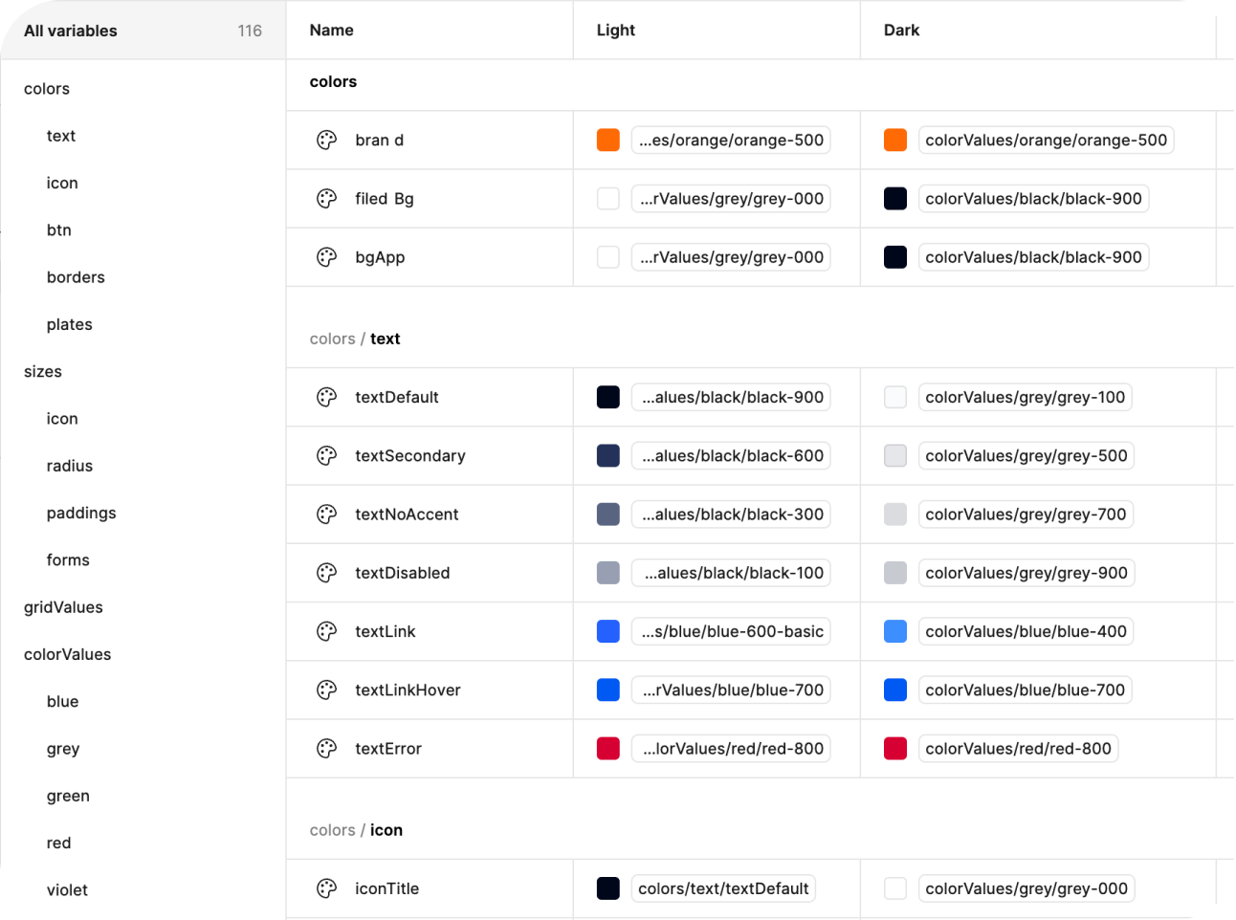This screenshot has width=1236, height=920.
Task: Select borders subgroup under colors
Action: pos(76,277)
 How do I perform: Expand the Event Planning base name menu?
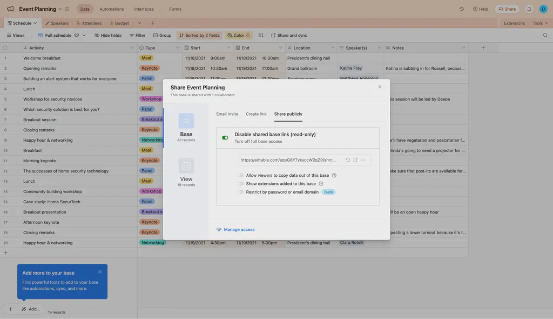pos(59,8)
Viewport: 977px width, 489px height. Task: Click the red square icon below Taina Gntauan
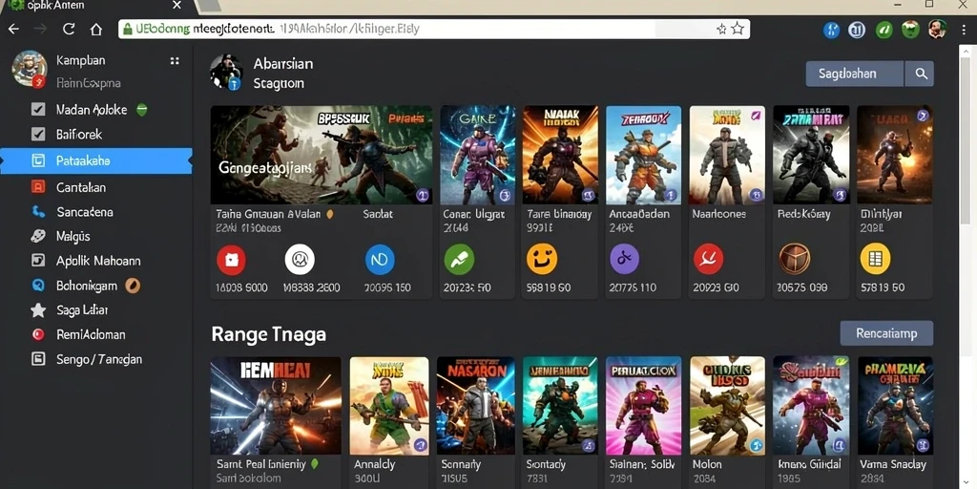pos(231,260)
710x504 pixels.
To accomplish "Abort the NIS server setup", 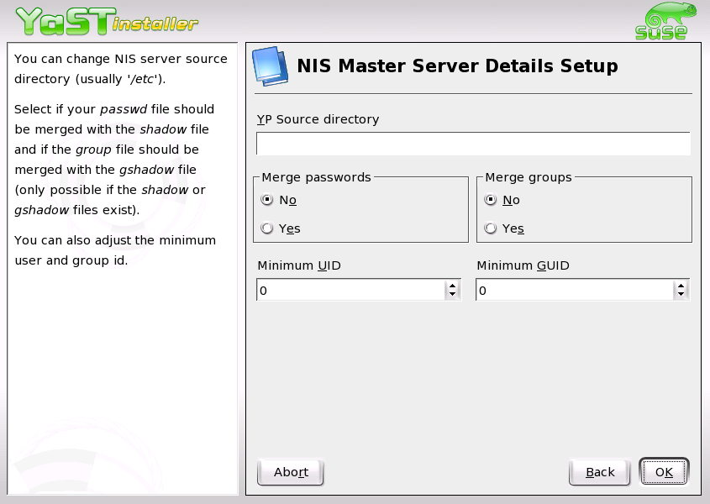I will pyautogui.click(x=290, y=472).
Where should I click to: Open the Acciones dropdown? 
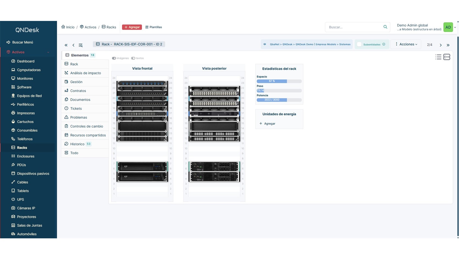tap(406, 44)
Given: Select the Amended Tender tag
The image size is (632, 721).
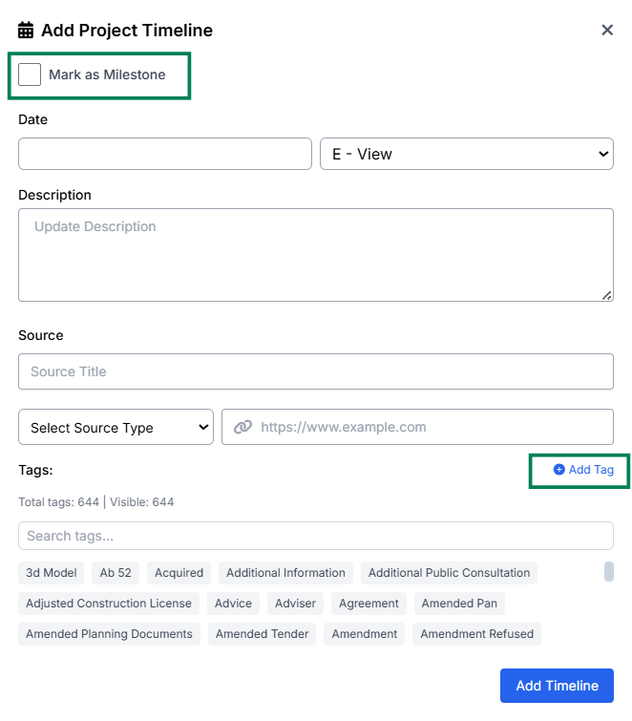Looking at the screenshot, I should coord(262,633).
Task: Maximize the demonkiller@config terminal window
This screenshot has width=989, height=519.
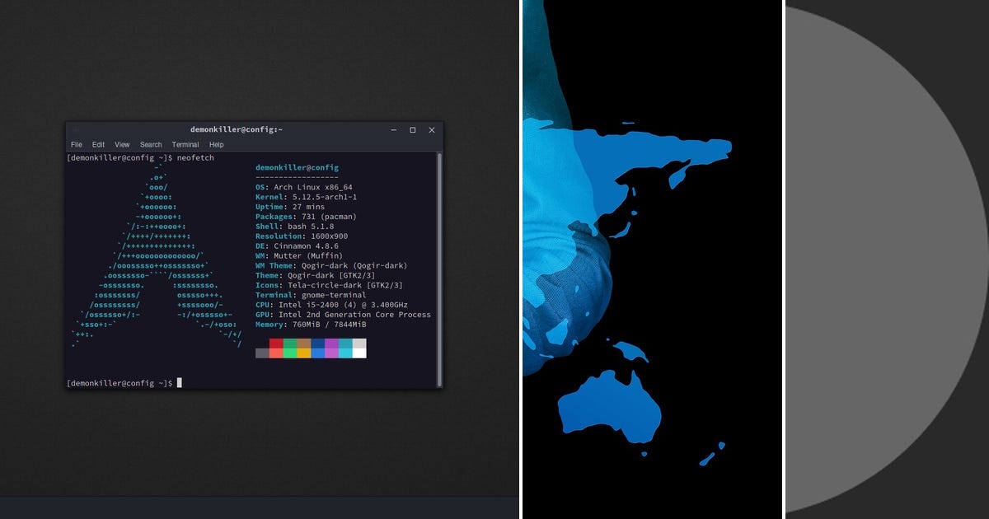Action: (x=412, y=130)
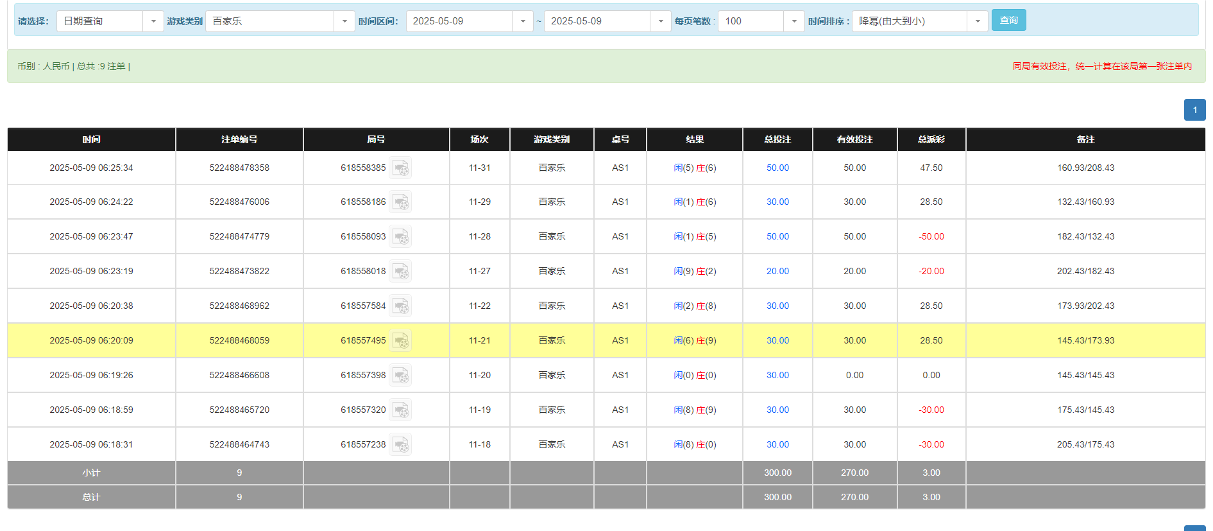The image size is (1213, 531).
Task: Open replay icon for round 618557584
Action: pyautogui.click(x=400, y=306)
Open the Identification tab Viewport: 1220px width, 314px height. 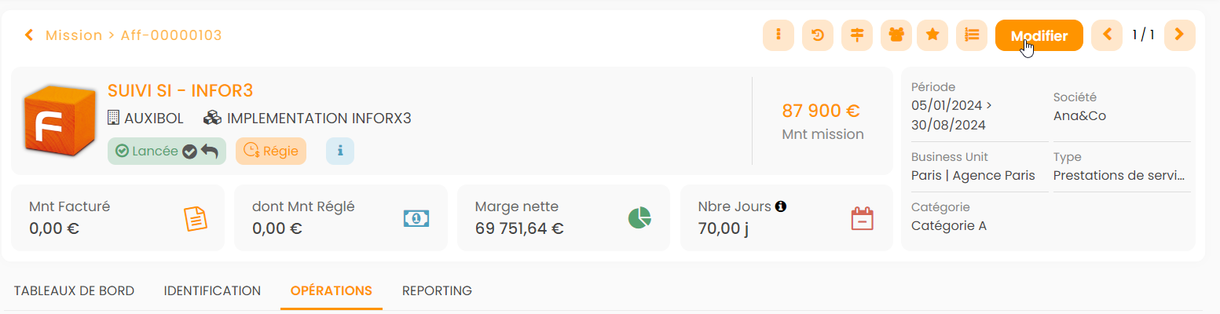coord(212,290)
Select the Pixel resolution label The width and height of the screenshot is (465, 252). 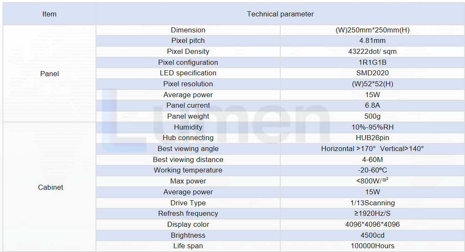click(188, 84)
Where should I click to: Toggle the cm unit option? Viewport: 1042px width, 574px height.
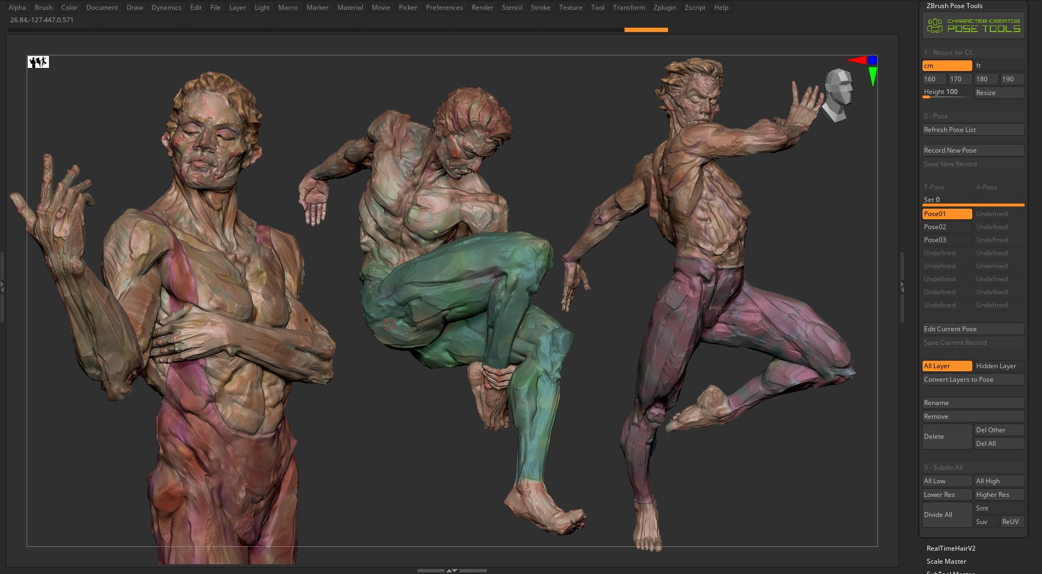point(947,66)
= = =
▸ **Brief**
In the material above, the stretch from the line with "Where should I click to: Open" through the line with "Task: Maximize the" is to be given again exactly, minus the pictures.

▸ **Output of the exercise**
Where should I click to: Open the Acciones dropdown? 
tap(406, 44)
Given: Select the Amended Tender tag
The image size is (632, 721).
Looking at the screenshot, I should coord(262,633).
Task: Maximize the demonkiller@config terminal window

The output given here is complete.